#### TASK INSTRUCTIONS
Output the opening lines of the records exactly. End with the line that contains "Given: Expand the font name dropdown".

[Stored data entries]
━━━━
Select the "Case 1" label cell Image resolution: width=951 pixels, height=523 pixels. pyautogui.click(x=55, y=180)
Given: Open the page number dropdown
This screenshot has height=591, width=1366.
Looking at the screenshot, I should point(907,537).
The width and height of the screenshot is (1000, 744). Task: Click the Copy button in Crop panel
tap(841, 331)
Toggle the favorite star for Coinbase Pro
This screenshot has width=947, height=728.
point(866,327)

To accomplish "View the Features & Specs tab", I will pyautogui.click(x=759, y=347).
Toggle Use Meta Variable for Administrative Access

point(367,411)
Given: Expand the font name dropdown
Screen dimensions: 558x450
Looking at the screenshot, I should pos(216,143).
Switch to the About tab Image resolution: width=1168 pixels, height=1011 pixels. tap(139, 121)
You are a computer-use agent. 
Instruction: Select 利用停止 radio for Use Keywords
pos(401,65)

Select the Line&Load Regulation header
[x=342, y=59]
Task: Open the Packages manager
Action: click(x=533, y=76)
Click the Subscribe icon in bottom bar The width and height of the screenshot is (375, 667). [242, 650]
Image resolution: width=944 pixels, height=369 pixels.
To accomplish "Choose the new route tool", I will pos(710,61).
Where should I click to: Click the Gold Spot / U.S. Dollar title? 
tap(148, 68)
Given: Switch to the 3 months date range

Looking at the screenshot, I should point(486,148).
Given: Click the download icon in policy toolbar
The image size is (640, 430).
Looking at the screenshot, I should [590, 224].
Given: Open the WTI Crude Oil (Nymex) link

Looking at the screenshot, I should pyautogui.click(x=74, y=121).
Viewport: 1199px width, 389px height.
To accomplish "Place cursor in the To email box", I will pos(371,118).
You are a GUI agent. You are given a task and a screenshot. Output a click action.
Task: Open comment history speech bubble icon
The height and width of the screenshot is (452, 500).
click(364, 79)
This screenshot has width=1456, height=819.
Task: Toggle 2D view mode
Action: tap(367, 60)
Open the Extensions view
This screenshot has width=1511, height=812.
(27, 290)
━━━━
#### ANSWER SPACE
Select the "Case 1" label cell Image resolution: width=951 pixels, height=523 pixels. pyautogui.click(x=55, y=180)
Given: Open the page number dropdown
This screenshot has height=591, width=1366.
Looking at the screenshot, I should point(907,537).
The width and height of the screenshot is (1000, 744). Task: Click the Copy button in Crop panel
tap(841, 331)
Toggle the favorite star for Coinbase Pro
This screenshot has width=947, height=728.
point(866,327)

To accomplish "View the Features & Specs tab", I will pyautogui.click(x=759, y=347).
Toggle Use Meta Variable for Administrative Access

point(367,411)
Given: Expand the font name dropdown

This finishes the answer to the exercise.